Ancak ülkenin dört bir yanında emeğine, parkına, ağacına, deresine, suyuna, soluduğu havaya, yaşamına, haklarına sahip çıkanlar bütün baskılara rağmen insani değerlerinden, demokratik taleplerinden vazgeçmediler. Sermayenin topluma dayattığı rant projeleri karşısında, yaşanılır kent talebi, daha fazla özgürlük ve daha fazla demokrasi talebiyle birleşti.
Gezi Direnişi, ekolojik dengenin altüst edilmesine, her parka ve yeşil alana bir AVM dikme hevesine, ranta dayalı kent dönüşümüne ve elbette bütün bunların temsilcisi olan AKP iktidarına karşı bir tepkiydi. Gezi Direnişi, yerel demokrasiden başlayan bir genel demokrasi talebiydi ve açığa çıkardığı çoğul muhalefet ile toplum, kent ve demokrasi tarihimizde onurlu bir iz yarattı. Gezi için sokağa çıkanlarla, Soma madenci katliamı karşısında sesini yükseltenlerin ve Lice’de karakol yapımına karşı mücadele edenlerin ortak mücadele ruhunu yakalaması büyük önem taşıyor.
Gezi Direnişinin birinci yıldönümünde, direnişi doğuran koşulların ve ortamın değişmediğini görüyorum. Demokratik ve sosyal bir cumhuriyet, daha özgür bir Türkiye hedefi için mücadeleyi büyütme ihtiyacı o günden bugüne azalmadı, arttı. Kürt halkı ve Aleviler başta olmak üzere, halklarımızın barış ve eşitlik talepleri adına yeni bir adım atılmadığı gibi, her geçen gün artan gerginlik kaygılarımızı büyütüyor.
Karakol-kalekol inşaatlarına karşı haklı bir direniş gösterenlere örneğin Lice’de yapılan saldırılar, Rojava sınırından geçmek isteyen kadın ve çocuklara, Okmeydanı’nda Alevi yurttaşlara yönelik cinayetler sadece bazı örnekleri oluşturuyor. Sermayenin her geçen gün yaşam ve yaşam alanlarına yönelik saldırganlığı devam ediyor; bedelini ise emekçiler, işçiler, halklar ve tüm ekosistem ödüyor.
Siyasi iktidar karşısında kapsayıcı bir ortak mücadele ihtiyacı apaçık ortada.

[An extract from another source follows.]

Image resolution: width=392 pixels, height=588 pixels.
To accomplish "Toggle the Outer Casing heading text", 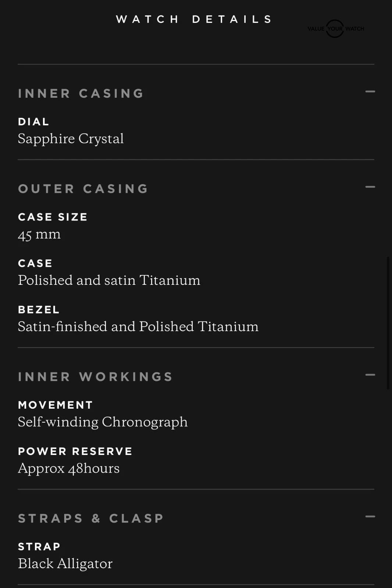I will (x=83, y=189).
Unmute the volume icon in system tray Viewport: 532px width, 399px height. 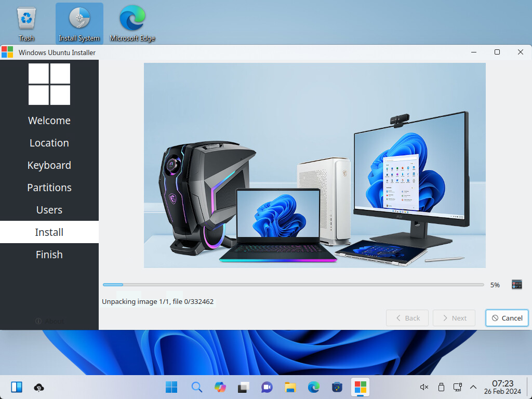(424, 387)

Cumhurbaşkanlığı seçimi ve ardından milletvekili genel seçiminde bu siyasi ihtiyaç doğru kavranmadıkça, Başbakan Erdoğan ve AKP, yürüdükleri hedefe doğru adımlarını daha sık atacaktır.

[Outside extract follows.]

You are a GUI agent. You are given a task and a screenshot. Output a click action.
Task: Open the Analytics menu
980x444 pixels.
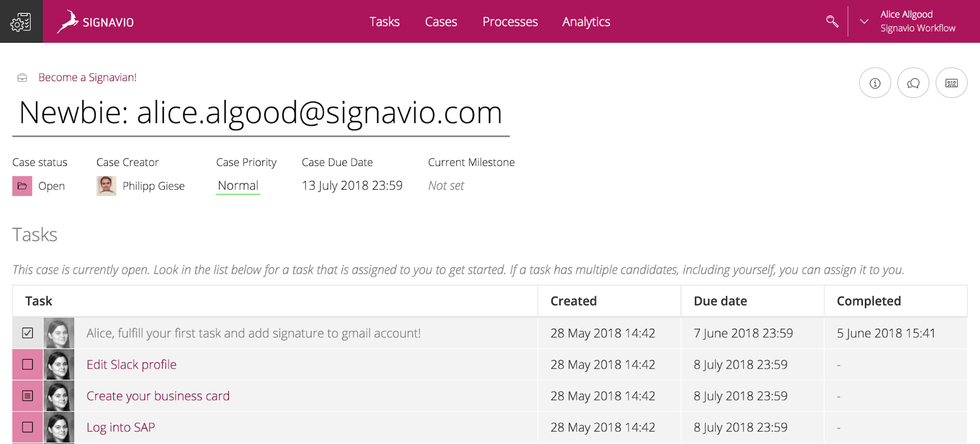click(x=586, y=22)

AKP’nin “tek adam” rejimine doğru yürüyüşünü engellemek, Cemaat-CHP-MHP üçgeninin rızasını aramaktan değil, Gezi Direnişi’ndeki mücadele anlayışını gerçek bir alternatif siyasete büründürmekten geçtiği bilinmelidir. Şiddete ve adaletsizliğe, eşitsizlik ve baskıya karşı özgürlük ve demokrasiyi kazanmak için yapılması gereken budur.

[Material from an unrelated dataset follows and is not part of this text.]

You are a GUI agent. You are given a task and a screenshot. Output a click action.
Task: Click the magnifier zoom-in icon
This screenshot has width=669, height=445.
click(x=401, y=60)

Şantiyelerde, madenlerde, Reyhanlı’da, Roboski’de, Gezi Direnişi’nde, Rojava’da, özgürlük ve demokrasi mücadelelerinde katledilen canların geride bıraktıklarından biricik isteği demokratik özgür bir ülkede bir arada kardeşçe yaşanmasıdır. Bu dileği yerine getirmek için tüm gücümüzle ele vererek çalışmalıyız.